■ EXCERPTED DATA
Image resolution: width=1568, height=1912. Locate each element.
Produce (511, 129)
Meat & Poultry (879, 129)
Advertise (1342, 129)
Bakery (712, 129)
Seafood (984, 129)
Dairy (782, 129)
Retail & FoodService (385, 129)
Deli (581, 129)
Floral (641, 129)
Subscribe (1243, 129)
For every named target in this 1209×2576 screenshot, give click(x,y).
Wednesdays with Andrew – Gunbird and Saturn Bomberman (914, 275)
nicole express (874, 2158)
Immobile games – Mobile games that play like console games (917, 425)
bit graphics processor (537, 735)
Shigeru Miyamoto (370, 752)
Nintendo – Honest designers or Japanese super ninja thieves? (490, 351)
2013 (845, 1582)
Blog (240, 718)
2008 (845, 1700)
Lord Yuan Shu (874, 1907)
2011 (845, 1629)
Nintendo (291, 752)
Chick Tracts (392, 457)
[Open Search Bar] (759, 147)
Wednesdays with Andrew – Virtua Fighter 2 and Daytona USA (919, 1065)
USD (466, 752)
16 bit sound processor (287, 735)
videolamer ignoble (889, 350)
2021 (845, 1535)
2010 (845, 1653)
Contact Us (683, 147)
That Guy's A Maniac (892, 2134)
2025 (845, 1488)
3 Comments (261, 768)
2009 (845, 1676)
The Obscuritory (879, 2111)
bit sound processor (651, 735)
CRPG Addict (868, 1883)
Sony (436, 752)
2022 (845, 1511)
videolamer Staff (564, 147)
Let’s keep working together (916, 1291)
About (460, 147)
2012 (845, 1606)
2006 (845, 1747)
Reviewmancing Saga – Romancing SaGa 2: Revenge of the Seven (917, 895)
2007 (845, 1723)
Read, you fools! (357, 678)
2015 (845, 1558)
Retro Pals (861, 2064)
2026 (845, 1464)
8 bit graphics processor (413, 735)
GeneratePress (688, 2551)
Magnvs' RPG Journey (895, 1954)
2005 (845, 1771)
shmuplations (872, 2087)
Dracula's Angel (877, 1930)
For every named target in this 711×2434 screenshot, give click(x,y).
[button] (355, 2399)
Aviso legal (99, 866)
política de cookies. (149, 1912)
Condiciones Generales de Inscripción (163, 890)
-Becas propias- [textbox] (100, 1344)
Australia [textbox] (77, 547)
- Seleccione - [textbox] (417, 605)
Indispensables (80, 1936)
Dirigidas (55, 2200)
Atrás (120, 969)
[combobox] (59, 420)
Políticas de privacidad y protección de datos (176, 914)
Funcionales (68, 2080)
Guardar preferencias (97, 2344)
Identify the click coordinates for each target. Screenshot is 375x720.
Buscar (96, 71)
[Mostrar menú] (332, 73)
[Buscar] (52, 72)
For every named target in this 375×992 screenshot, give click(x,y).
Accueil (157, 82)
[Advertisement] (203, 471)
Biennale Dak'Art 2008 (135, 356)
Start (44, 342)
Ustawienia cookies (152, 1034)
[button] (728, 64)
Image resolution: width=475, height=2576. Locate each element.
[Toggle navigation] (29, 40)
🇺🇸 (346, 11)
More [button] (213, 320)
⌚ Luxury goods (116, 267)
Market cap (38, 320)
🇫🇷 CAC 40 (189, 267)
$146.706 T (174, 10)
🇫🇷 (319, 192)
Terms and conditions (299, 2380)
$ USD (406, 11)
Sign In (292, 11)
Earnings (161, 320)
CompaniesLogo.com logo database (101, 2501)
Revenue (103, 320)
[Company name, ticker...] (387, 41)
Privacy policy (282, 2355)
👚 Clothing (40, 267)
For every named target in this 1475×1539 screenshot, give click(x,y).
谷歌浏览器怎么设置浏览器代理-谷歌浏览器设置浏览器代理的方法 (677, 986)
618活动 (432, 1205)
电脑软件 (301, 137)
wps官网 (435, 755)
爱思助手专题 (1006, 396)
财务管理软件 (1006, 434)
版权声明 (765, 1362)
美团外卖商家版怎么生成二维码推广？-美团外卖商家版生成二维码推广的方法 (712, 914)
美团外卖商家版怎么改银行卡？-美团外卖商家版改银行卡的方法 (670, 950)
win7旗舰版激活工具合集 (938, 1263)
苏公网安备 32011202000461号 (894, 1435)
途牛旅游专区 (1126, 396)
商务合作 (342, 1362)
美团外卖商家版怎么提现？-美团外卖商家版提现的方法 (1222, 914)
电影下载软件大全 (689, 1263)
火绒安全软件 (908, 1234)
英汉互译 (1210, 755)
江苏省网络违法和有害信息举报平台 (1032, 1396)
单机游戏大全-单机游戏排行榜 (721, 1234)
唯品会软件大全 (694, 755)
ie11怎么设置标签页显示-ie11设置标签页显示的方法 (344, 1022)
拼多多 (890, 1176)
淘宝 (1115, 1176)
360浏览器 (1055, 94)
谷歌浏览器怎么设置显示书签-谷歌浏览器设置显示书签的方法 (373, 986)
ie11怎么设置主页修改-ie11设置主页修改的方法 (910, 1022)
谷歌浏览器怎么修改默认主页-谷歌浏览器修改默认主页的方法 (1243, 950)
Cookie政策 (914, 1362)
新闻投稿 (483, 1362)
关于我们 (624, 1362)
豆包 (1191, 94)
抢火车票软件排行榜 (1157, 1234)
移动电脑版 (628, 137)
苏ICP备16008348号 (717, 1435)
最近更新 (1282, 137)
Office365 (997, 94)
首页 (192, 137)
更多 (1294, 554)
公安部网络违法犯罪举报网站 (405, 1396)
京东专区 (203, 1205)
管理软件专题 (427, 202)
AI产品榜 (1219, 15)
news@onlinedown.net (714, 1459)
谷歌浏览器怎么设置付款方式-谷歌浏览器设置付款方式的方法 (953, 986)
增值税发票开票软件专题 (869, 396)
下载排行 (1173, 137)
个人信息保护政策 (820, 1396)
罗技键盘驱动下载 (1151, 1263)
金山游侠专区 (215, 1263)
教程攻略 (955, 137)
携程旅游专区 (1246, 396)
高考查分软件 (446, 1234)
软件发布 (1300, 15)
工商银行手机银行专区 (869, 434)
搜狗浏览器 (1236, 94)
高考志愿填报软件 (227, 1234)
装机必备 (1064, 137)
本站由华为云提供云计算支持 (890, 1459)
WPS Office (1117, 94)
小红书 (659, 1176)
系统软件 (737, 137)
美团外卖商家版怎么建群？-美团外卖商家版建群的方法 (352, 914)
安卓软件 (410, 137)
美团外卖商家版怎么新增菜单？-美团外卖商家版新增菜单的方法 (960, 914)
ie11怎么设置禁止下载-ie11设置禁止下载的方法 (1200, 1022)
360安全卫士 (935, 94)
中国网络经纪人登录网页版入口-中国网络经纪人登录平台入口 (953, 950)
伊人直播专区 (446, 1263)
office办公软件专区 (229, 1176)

■ WHAT YOU ARE ASKED TO DO
For the part of the material that opens with the line containing "最近更新 (1282, 137)" and closes with the line containing "下载排行 (1173, 137)", write those lines out again with 65 added to each coordinate in the answers. Include only these lines.

■ SOLUTION TO THE EXERCISE
最近更新 (1347, 202)
Office365 (1062, 159)
首页 (257, 202)
更多 (1359, 619)
公安部网络违法犯罪举报网站 (470, 1461)
京东专区 (268, 1270)
管理软件专题 (492, 267)
AI产品榜 (1284, 80)
news@onlinedown.net (779, 1524)
谷歌浏览器怎么设置付款方式-谷歌浏览器设置付款方式的方法 (1018, 1051)
增值税发票开票软件专题 (934, 461)
下载排行 (1238, 202)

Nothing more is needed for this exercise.